Leitsatz (amtlich)
War der Verteidiger nach § 297 StPO nicht zur Rechtsmitteleinlegung ermächtigt, haftet er als falsus procurator für die Kosten des Rechtsmittels. Dies ist namentlich dann der Fall, wenn die als Verteidiger auftretende Person von dem Beschuldigten überhaupt nicht (wirksam) mit der Verteidigung betraut worden war oder wenn der Verteidiger das Rechtsmittel gegen den ausdrücklichen Willen des Beschuldigten eingelegt hat.
Verfahrensgang
LG Detmold (Aktenzeichen 4 Qs 12/12) |
Tenor
Die Kosten der weiteren Beschwerde werden dem Verteidiger Rechtsanwalt Q in B auferlegt.
Gründe
I.
Das Amtsgericht beraumte in der vorliegenden Sache mit Verfügung vom 29. Dezember 2011 einen Termin zur Hauptverhandlung auf den 27. Januar 2012 an. Die Ladung wurde dem Angeklagten am 5. Januar 2012 zugestellt. Mit Schriftsatz von diesem Tage, beim Amtsgericht eingegangen am 6. Januar 2012, bestellte sich Rechtsanwalt Q in B zum Verteidiger des Angeklagten und bat unter Hinweis auf eine Kollision des anberaumten Hauptverhandlungstermins mit einem Termin, den er in einer anderen Sache vor dem Landgericht I wahrnehmen müsse, um eine Verlegung der Hauptverhandlung. Mit Verfügung vom 11. Januar 2012 lehnte das Amtsgericht diesen Antrag ab. Hiergegen legte der Verteidiger Beschwerde ein, die das Landgericht mit Beschluss vom 24. Januar 2012 als unzulässig verwarf. Gegen diesen Beschluss legte der Verteidiger mit Schriftsatz vom 25. Januar 2012, beim Landgericht am gleichen Tage per Telefax eingegangen, "sofortige Beschwerde" ein.

Aufgabe – Fasse die Gerichtsentscheidung in drei Sätzen zusammen. Die Datensätze sind eigenständiges Material und haben mit der Gerichtsentscheidung nichts zu tun.

Gegebene Daten –
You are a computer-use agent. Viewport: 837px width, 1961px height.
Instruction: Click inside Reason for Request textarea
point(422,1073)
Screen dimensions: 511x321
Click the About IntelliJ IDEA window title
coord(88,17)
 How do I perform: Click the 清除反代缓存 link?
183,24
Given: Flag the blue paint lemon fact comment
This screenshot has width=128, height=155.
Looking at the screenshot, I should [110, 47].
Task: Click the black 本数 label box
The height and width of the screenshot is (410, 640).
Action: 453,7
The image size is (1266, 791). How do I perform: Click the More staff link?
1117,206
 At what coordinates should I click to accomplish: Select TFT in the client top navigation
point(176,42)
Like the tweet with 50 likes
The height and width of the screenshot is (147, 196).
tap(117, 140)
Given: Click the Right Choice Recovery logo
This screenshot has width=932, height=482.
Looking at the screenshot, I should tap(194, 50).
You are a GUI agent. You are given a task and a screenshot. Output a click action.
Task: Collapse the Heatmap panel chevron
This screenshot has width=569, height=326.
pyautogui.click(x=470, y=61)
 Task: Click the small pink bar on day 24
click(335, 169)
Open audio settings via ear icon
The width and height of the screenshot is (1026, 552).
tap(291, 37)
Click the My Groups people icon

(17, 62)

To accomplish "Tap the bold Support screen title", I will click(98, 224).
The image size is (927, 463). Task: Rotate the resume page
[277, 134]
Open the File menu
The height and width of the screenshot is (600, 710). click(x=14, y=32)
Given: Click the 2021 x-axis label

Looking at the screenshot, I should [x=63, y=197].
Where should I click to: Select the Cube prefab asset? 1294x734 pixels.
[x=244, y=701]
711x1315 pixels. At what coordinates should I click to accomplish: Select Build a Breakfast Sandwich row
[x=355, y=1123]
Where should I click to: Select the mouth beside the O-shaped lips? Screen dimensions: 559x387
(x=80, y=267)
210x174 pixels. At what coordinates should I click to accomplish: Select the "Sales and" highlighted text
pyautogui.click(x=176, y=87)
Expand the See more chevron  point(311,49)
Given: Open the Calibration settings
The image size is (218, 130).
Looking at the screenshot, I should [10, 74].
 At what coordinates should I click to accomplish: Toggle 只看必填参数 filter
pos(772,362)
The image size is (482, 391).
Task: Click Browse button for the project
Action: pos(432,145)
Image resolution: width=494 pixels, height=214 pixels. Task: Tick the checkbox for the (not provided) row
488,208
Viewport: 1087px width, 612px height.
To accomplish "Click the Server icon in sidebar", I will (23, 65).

Lösung – Nach dem Leitsatz haftet ein Verteidiger, der nach § 297 StPO nicht zur Einlegung eines Rechtsmittels ermächtigt war, als falsus procurator für dessen Kosten. Im Tenor werden die Kosten der weiteren Beschwerde dem Verteidiger Rechtsanwalt Q in B auferlegt. Im Verfahren hatte Rechtsanwalt Q wegen einer Terminkollision die Verlegung der auf den 27. Januar 2012 anberaumten Hauptverhandlung beantragt, gegen die Ablehnung Beschwerde eingelegt, die das Landgericht als unzulässig verwarf, und dagegen am 25. Januar 2012 „sofortige Beschwerde“ erhoben.